Portability is the property you get for free when your contract is shape-based instead of host-feature-based. You do not have to think about portability when designing the system. You have to think about not adding host-specific features to the contract. The negative discipline yields the positive property.
The standalone case
The most extreme version of “minimal contract” is a single-file agent that runs entirely without the plugin host. One file, zero dependencies, runs in any installed runtime of the language. It implements the same contract as any plugin agent and includes its own minimal harness. You can pull the file down, set whatever credentials it needs, and run it directly.
That file is the existence proof that the contract is correct. If an agent can be a single file with no host dependencies, the abstraction is clean. If an agent requires the host to be present in any meaningful way, the abstraction has leaks; the contract is doing more work than it appears to, because some of the plugin’s behavior depends on the host’s environment in unstated ways.

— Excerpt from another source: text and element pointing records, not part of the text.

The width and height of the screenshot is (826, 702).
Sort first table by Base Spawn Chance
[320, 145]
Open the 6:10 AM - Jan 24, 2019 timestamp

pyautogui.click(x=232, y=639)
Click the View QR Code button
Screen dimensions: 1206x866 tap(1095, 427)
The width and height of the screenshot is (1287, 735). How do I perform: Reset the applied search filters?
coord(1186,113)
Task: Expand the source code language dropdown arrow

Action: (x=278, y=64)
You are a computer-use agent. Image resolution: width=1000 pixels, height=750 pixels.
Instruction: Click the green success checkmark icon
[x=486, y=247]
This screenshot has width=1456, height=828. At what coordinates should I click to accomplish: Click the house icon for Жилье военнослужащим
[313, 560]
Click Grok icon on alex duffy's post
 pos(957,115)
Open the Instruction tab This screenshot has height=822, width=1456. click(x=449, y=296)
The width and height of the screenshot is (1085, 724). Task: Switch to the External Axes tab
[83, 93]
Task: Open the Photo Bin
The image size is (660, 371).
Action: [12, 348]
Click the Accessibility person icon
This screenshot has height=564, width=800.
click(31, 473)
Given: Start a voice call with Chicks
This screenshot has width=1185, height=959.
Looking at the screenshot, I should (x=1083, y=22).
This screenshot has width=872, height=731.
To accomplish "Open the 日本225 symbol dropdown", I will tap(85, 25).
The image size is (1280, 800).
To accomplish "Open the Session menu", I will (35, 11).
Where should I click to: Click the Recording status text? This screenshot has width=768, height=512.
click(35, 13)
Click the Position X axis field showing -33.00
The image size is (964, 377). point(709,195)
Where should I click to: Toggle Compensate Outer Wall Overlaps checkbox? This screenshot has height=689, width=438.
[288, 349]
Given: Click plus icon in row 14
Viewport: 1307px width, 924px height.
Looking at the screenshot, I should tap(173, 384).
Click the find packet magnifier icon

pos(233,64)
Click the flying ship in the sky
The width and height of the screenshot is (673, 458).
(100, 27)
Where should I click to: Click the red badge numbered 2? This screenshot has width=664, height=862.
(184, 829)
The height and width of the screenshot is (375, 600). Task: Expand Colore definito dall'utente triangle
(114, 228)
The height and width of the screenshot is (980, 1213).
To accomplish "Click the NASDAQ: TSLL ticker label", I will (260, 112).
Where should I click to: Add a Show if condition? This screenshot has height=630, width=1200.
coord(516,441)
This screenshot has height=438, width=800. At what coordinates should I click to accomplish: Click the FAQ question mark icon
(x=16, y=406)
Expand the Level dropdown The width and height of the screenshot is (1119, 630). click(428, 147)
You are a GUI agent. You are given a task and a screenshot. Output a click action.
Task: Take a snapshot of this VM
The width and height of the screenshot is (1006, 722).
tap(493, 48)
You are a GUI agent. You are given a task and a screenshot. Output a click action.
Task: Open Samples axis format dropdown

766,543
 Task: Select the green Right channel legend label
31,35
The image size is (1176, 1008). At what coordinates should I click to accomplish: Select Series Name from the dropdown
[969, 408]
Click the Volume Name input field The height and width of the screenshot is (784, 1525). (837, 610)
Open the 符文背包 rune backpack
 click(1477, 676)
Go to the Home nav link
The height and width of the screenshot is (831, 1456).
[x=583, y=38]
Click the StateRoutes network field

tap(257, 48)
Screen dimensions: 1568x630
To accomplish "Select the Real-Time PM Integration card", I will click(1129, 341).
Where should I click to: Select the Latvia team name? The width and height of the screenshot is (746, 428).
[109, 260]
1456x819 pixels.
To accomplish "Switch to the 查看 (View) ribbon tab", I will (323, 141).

The standalone-file test is a useful design constraint to apply during contract design: can a plugin be implemented as a single file with zero host dependencies? If the answer is no, the contract is too big.
The lesson
When you are designing a plugin system, ask what the minimum an author has to do is. “Export two things” is near the floor. Hot-load by globbing a folder is near the floor. Don’t require a registration step. Don’t require a config file. Don’t ship a lifecycle hook the plugin must implement. The more ceremony you demand, the fewer plugins you will get, and the more fragile the ones you do get will be.
The agent ecosystem I run has roughly 40 agents across the two runtimes. Most are under 100 lines. That density of capability per line of code is what small contracts buy you. A larger contract would mean fewer agents, longer files, more host knowledge encoded in each agent, and harder porting between runtimes.
Two file extensions. One contract. Two languages. Many agents. No registration. No config. No ceremony. The contract fits in a sentence; the system grows because of it. That is the trade.